Exercise instructions: For the listing below, give the number of lines that contain the word "will" and no other text.

Task input:
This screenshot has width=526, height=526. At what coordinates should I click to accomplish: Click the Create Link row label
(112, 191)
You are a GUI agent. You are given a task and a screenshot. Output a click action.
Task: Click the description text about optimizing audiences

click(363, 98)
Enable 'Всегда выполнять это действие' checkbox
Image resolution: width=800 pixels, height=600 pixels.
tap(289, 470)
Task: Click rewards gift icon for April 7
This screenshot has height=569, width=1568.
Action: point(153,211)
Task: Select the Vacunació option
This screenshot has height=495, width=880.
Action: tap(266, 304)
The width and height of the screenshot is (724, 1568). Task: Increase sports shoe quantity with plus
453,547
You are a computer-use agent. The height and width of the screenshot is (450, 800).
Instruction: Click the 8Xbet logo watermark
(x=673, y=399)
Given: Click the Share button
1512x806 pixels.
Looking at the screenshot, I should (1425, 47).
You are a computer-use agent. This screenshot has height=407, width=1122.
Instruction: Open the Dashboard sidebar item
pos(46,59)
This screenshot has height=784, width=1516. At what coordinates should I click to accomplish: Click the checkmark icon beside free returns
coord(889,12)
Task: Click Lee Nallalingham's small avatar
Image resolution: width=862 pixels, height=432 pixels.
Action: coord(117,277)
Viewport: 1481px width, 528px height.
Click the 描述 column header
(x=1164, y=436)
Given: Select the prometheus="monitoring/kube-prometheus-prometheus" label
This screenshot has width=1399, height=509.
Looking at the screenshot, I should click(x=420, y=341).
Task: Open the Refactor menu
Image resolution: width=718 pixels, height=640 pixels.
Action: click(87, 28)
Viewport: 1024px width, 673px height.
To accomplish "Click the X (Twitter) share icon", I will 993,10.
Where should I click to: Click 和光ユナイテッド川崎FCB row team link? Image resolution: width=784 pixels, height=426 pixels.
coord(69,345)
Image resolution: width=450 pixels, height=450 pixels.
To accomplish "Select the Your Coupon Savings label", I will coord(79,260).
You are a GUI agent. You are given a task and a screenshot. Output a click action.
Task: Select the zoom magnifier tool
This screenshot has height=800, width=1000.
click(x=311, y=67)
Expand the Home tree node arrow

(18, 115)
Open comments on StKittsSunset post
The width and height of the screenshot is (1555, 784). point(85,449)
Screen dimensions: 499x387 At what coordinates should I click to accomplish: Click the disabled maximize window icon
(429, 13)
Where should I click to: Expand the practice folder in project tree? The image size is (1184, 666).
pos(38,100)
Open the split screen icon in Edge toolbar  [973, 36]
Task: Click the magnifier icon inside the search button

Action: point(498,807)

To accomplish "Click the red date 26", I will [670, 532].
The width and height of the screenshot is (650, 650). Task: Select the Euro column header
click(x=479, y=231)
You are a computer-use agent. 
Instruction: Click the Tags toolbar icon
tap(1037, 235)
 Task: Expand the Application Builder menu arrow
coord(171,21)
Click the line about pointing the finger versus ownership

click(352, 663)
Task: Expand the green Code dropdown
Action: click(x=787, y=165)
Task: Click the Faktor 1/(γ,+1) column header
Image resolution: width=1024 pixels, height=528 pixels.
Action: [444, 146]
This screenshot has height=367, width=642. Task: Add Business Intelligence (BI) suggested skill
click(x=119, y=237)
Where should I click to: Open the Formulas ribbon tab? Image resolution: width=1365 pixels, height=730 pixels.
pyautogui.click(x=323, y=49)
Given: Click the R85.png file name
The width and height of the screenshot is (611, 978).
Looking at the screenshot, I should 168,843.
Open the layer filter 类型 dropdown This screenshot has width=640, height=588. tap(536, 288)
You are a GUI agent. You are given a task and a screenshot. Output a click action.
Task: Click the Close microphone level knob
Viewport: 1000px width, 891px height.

Written answer: 3